Ils vous diront qu’à quoi bon débattre puisque chacun garde constamment ses idées ? Vous remarquerez qu’il s’agit souvent de ces guimauves intellectuelles errant dans nos rues, arrosant le sol de leurs divers déchets, parce qu’à quoi bon utiliser la poubelle puisque personne ne le fait ? Mais c’est vrai ça : à quoi bon ? Et à quoi bon réfléchir puisque personne ne le fait non plus?
Ces gens-là me révulsent car ils sont l’incarnation même de la lâcheté ou de la suffisance. La lâcheté d’une moitié d’homme n’ayant même pas la force de défendre ses idées. La suffisance d’une moitié d’animal tellement sûr de ce qu’il croit qu’il en accepte l’idée de ne changer d’avis que par sa seule réflexion.

Et pour finir n’oublions pas, comme le disait je crois Bertrand Cantat, qu’« il vaut mieux débattre sans fin que de battre sa femme ».

Les commerciaux

Mais c’est quoi un commercial? Qu’est-ce que ça fait un commercial? Est-ce qu’on grandi vraiment avec l’idée d’être commercial? Les gens n’ont-il donc plus de rêves pour vouloir passer leur vie à créer ceux des autres?

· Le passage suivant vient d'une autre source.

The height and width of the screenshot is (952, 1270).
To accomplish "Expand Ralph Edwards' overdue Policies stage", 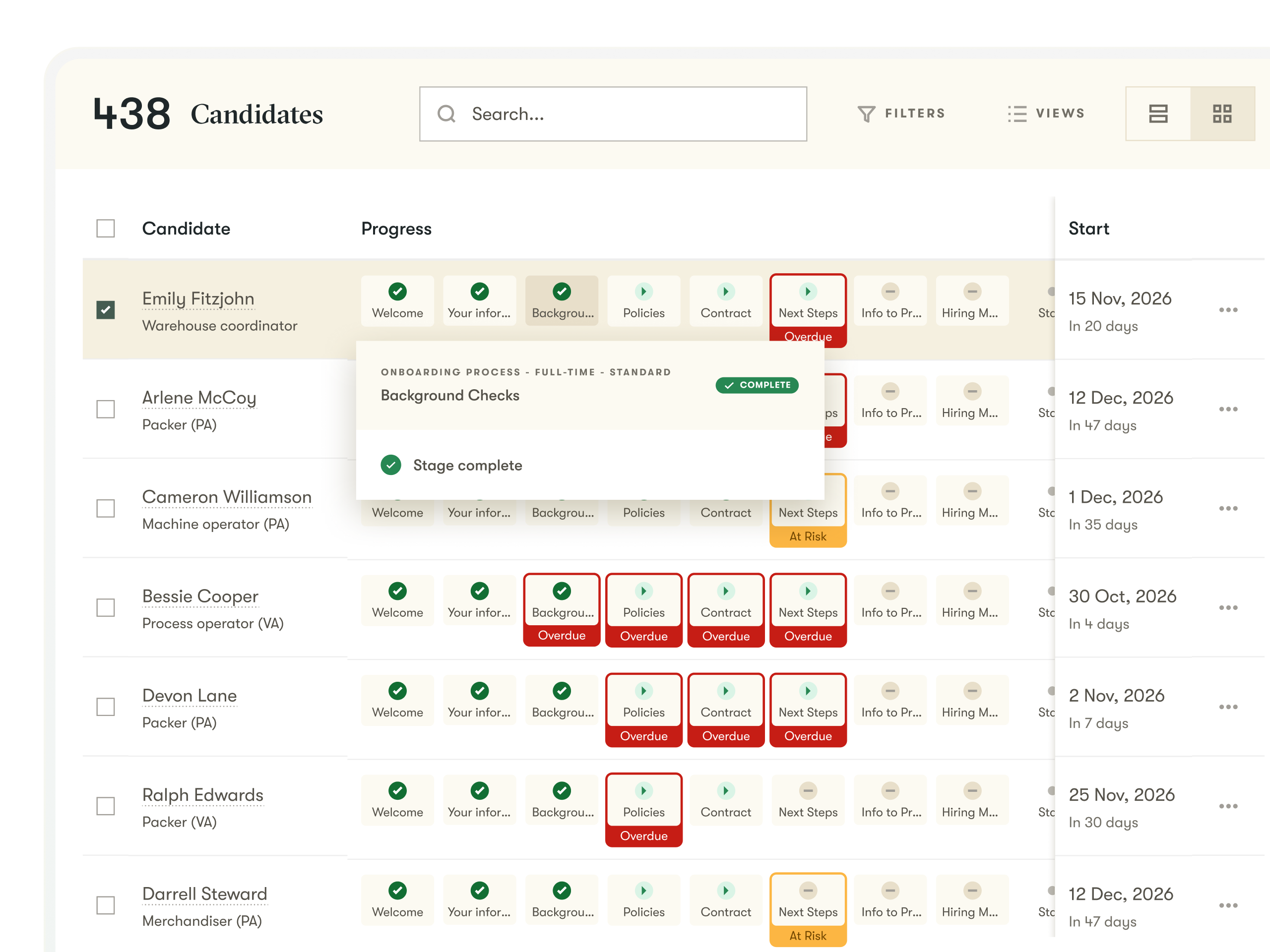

On peut vendre n’importe quoi et c’est assurément triste. Mais il est plus triste encore de voir tout ce n’importe quoi vendu par « n’importe qui ». Un « n’importe qui » qui a de toute manière compris – et c’est déjà un exploit – que ce n’est pas l’intelligence qui fait vendre n’importe quoi.
Je tiens à préciser que ces « n’importe qui » n’englobent pas les quelques amis commerciaux qui me liront, ceux-ci étant bien évidemment l’exception qui confirme la règle, brillant par la grandeur de leur personnalité qui les retient de rêver, dans les sombres délires de leurs nuits blanches, à une enquête de quatre pages dans Stratégies sur leur futur jeune entreprise florissante fondée sur un soupçon de connaissance dans les nouveaux médias, une bonne part de communication audacieuse et dynamique, et une masse énorme d’abrutis esseulés n’ayant d’autres recours pour se socialiser que de se jeter sur tous les nouveaux sites communautaires pourrissant la toile, comme les commerciaux pourrissent le monde.
J’ai bien peur qu’un jour la vie de nos enfants se résument à deux choix : vendre ou être vendu.

Vision d’apo-capitalisme mise à part, rappelons donc à ces « n’importe qui » que, s’ils passent de l’une à l’autre pour vendre leur camelote, c’est du chemin entre créateur et receveurs qu’ils sont la vulgaire porte.